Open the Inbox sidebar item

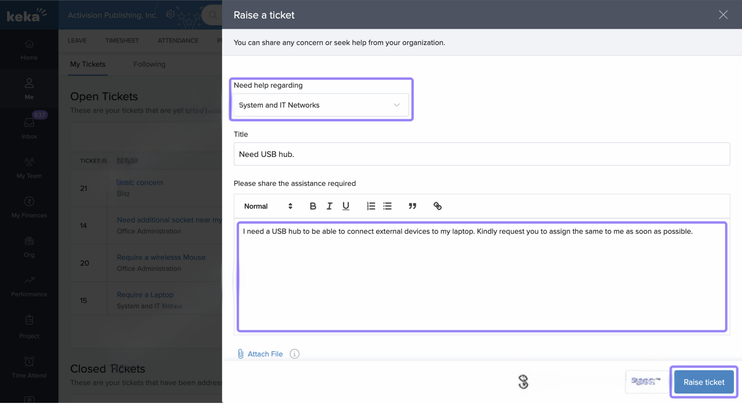pyautogui.click(x=29, y=128)
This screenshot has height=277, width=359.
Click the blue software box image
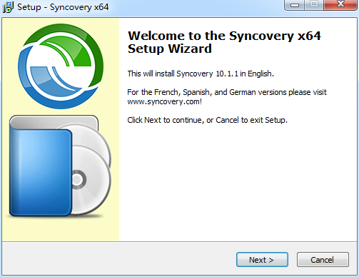pyautogui.click(x=41, y=172)
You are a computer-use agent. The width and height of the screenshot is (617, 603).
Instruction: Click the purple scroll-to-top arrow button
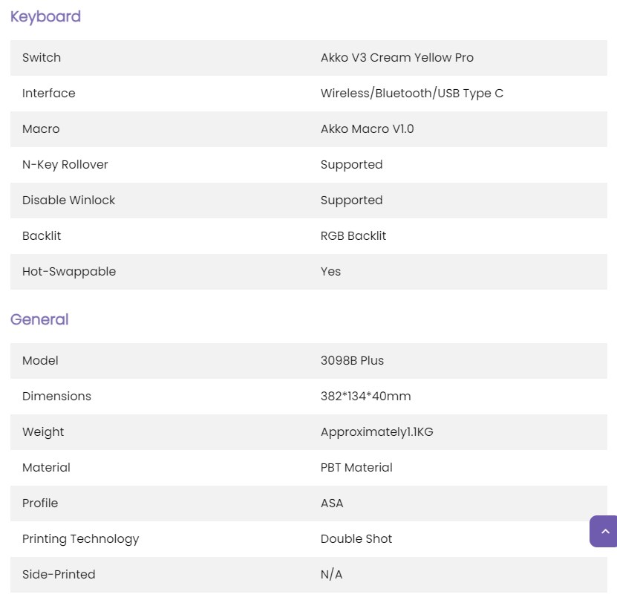tap(603, 531)
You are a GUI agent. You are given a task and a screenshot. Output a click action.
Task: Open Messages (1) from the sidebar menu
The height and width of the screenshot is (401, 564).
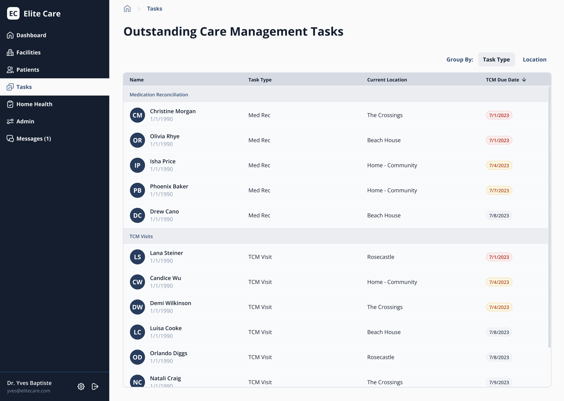(x=33, y=138)

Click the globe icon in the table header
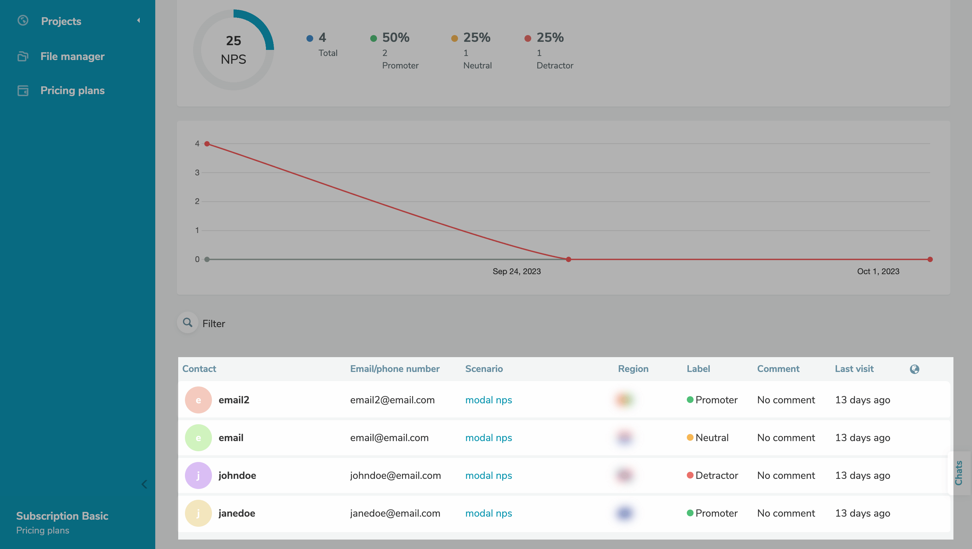(x=914, y=369)
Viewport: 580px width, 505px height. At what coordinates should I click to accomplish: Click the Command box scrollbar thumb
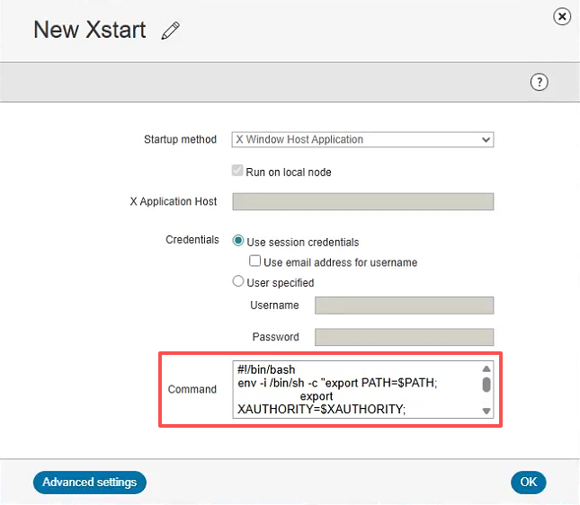[x=486, y=385]
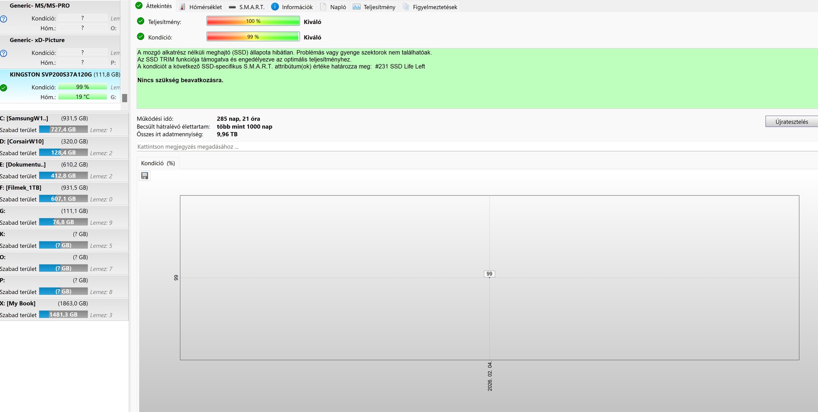Switch to the S.M.A.R.T. tab
Image resolution: width=818 pixels, height=412 pixels.
(246, 7)
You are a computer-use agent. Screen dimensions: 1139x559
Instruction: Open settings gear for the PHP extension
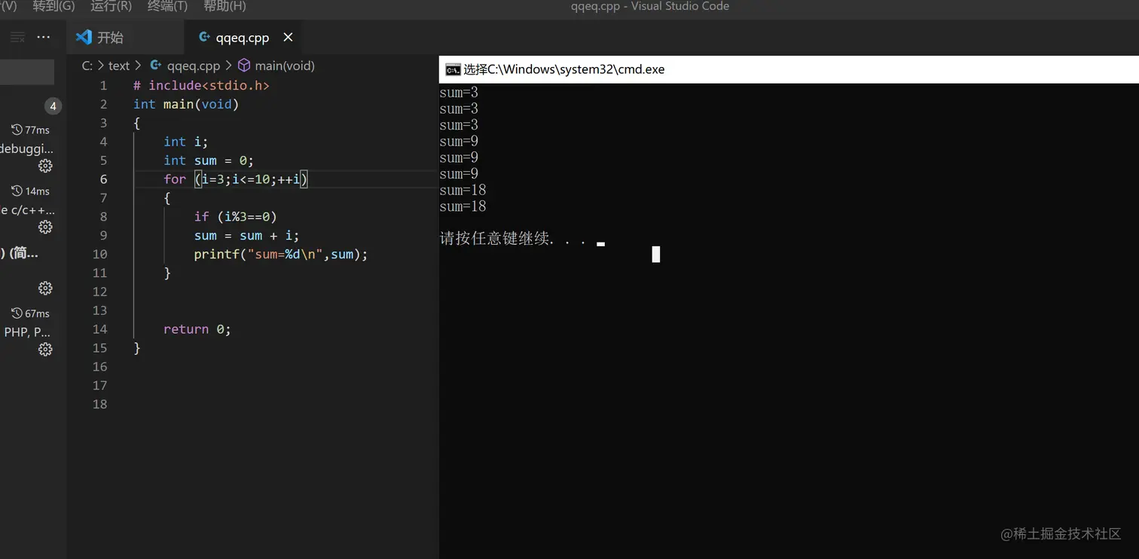44,349
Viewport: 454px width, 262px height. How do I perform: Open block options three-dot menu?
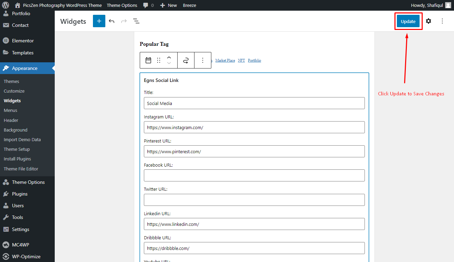[203, 60]
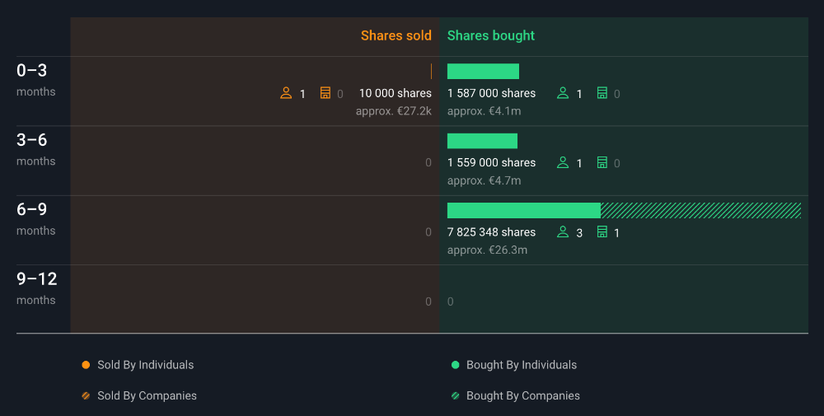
_____
## EXERCISE DESCRIPTION
Can you put every line of the records above into a Markdown table with the columns Row and Line, numbering the rows and skipping blank lines? Leave the pictures out of the table.

## EXERCISE ANSWER
| Row | Line |
|---|---|
| 1 | Open the Inbox sidebar item |
| 2 | pyautogui.click(x=29, y=128) |
| 3 | This screenshot has height=277, width=359. |
| 4 | Click the blue software box image |
| 5 | pyautogui.click(x=41, y=172) |
| 6 | You are a computer-use agent. The width and height of the screenshot is (617, 603). |
| 7 | Instruction: Click the purple scroll-to-top arrow button |
| 8 | tap(603, 531) |
| 9 | You are a GUI agent. You are given a task and a screenshot. Output a click action. |
| 10 | Task: Open Messages (1) from the sidebar menu |
| 11 | The height and width of the screenshot is (401, 564). |
| 12 | (x=33, y=138) |
| 13 | Click the globe icon in the table header |
| 14 | (x=914, y=369) |
| 15 | Viewport: 580px width, 505px height. At what coordinates should I click to accomplish: Click the Command box scrollbar thumb |
| 16 | [x=486, y=385] |
| 17 | Switch to the S.M.A.R.T. tab |
| 18 | Image resolution: width=818 pixels, height=412 pixels. |
| 19 | (246, 7) |
| 20 | You are a computer-use agent. Screen dimensions: 1139x559 |
| 21 | Instruction: Open settings gear for the PHP extension |
| 22 | 44,349 |
| 23 | Viewport: 454px width, 262px height. How do I perform: Open block options three-dot menu? |
| 24 | [203, 60] |